* _ABOUT THIS TASK_
Each line in the entries below that holds the string "will" must be copied.

* _DATA FOR THIS TASK_

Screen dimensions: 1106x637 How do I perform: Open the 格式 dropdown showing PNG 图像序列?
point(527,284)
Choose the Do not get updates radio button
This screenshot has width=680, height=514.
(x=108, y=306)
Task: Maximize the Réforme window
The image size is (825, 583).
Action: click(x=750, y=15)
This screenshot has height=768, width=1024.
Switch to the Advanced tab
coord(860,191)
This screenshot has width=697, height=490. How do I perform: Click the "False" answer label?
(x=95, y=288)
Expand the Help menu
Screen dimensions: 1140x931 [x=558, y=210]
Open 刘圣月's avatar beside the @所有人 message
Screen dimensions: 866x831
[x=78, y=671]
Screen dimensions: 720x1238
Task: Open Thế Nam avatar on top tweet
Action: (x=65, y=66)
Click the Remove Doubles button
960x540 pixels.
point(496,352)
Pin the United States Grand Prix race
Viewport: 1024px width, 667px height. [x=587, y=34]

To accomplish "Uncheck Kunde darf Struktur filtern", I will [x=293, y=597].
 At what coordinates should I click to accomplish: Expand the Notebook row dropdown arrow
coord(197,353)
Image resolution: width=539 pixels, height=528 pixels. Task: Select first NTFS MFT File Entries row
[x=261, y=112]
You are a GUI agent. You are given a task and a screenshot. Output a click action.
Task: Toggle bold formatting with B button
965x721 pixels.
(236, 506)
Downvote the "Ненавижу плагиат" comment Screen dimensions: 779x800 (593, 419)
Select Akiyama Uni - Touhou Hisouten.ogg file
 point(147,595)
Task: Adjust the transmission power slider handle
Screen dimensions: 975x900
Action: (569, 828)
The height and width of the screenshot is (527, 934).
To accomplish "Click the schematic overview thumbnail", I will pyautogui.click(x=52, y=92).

* _TASK RESPONSE_
To accomplish "Uncheck Kunde darf Struktur filtern", I will [x=293, y=597].
To accomplish "Click the schematic overview thumbnail", I will pyautogui.click(x=52, y=92).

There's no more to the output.